W-61/llama-3-8b-base-new-dpo-hh-harmless-4xh200-batch-64-q_t-0.45-eta-0.1-s_star-0.6-20260428-045924
W-61/llama-3-8b-base-new-dpo-hh-harmless-4xh200-batch-64-q_t-0.45-eta-0.1-s_star-0.6-20260428-045924 is an 8 billion parameter language model developed by W-61. It is a fine-tuned variant of the Llama 3 base architecture, specifically optimized through DPO (Direct Preference Optimization) on the Anthropic/hh-rlhf dataset. This model is designed for harmless and helpful conversational AI, leveraging its 8192 token context length for robust interaction.
Loading preview...
Overview
This model, developed by W-61, is an 8 billion parameter language model based on the Llama 3 architecture. It has been fine-tuned using Direct Preference Optimization (DPO) on the Anthropic/hh-rlhf dataset, which is known for its focus on helpful and harmless AI responses. The training process involved specific hyperparameters including a learning rate of 5e-07, a total batch size of 64, and a cosine learning rate scheduler over one epoch.
Key Capabilities
- Harmless and Helpful Responses: Optimized through DPO on the Anthropic/hh-rlhf dataset to generate responses that are aligned with safety and helpfulness guidelines.

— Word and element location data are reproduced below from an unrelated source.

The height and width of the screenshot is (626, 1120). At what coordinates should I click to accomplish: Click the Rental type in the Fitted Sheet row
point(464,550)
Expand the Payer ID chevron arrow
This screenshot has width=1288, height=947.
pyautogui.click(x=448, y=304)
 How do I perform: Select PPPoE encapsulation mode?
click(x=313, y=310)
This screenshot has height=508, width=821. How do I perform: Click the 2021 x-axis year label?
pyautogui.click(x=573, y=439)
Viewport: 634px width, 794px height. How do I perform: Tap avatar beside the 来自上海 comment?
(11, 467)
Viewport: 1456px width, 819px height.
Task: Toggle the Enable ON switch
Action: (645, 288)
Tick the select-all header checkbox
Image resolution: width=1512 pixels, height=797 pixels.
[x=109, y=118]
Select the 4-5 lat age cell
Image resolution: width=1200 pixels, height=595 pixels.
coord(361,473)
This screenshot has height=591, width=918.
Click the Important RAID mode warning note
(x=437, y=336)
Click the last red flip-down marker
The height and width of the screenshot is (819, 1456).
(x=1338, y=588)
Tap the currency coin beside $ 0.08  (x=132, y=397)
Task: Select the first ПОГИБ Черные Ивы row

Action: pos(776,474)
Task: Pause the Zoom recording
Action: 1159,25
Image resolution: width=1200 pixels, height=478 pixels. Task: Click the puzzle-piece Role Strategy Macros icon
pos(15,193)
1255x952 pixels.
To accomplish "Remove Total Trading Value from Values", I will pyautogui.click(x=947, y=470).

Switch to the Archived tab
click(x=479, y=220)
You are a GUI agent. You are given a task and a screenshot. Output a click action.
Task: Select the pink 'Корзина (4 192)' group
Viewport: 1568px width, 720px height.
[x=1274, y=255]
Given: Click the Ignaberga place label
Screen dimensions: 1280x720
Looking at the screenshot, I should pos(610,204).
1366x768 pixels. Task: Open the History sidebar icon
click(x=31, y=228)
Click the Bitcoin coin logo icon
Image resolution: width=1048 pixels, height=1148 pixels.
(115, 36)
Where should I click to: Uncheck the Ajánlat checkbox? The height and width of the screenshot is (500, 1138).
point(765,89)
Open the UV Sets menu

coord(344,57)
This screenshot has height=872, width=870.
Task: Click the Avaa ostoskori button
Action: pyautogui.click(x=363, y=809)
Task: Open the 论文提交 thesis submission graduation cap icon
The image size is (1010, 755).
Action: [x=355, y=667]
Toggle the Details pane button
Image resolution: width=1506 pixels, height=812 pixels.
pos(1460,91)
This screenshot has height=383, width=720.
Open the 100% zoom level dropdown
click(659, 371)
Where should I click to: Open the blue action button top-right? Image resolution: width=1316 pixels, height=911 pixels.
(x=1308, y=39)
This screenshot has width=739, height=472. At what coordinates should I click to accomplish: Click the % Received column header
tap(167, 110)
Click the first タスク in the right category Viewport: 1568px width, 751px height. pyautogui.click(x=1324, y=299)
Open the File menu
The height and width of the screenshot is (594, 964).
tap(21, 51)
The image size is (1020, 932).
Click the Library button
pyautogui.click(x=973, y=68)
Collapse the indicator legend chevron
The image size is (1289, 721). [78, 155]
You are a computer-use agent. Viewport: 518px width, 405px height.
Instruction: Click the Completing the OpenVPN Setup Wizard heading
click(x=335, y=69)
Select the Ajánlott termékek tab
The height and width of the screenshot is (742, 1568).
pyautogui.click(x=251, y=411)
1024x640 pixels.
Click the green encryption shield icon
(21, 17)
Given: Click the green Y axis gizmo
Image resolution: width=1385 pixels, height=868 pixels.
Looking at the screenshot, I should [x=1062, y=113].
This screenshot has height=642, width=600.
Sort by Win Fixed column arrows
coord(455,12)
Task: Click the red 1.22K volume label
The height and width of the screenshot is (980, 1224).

- Llama 3 Base: Leverages the foundational capabilities of the Llama 3 8B base model.
- Context Length: Supports an 8192 token context window, enabling more extensive and coherent conversations.
Training Details
The model was trained with a learning rate of 5e-07, a batch size of 8 per device across 4 GPUs, and a gradient accumulation of 2, resulting in an effective total training batch size of 64. The optimizer used was ADAMW_TORCH, and the learning rate schedule followed a cosine decay with a 0.1 warmup ratio over a single epoch. The training utilized Transformers 4.51.0, Pytorch 2.3.1+cu121, Datasets 2.21.0, and Tokenizers 0.21.4.